• _WHAT NEEDS TO BE DONE_
From the line with "[Japanese duo YOASOBI" through the line with "Bataan Twirling: Fania", repeat the entries verbatim, both end lines included, and add nothing.

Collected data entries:
»»
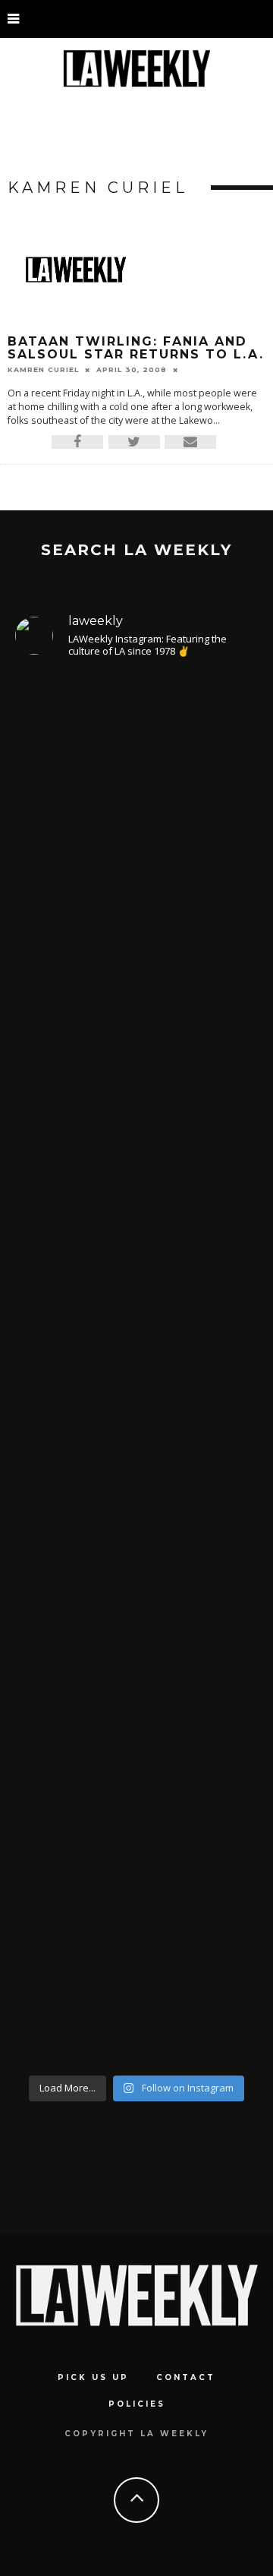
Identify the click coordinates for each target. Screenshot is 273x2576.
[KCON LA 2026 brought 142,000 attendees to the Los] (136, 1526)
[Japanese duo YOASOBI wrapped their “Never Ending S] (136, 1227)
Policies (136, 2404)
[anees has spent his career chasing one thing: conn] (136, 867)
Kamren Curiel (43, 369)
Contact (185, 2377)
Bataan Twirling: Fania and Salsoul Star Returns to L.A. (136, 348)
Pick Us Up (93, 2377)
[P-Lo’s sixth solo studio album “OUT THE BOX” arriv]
««
• _OUTPUT OF THE TASK_
[Japanese duo YOASOBI wrapped their “Never Ending S] (136, 1227)
Policies (136, 2404)
[anees has spent his career chasing one thing: conn] (136, 867)
Kamren Curiel (43, 369)
Contact (185, 2377)
Bataan Twirling: Fania and Salsoul Star Returns to L.A. (136, 348)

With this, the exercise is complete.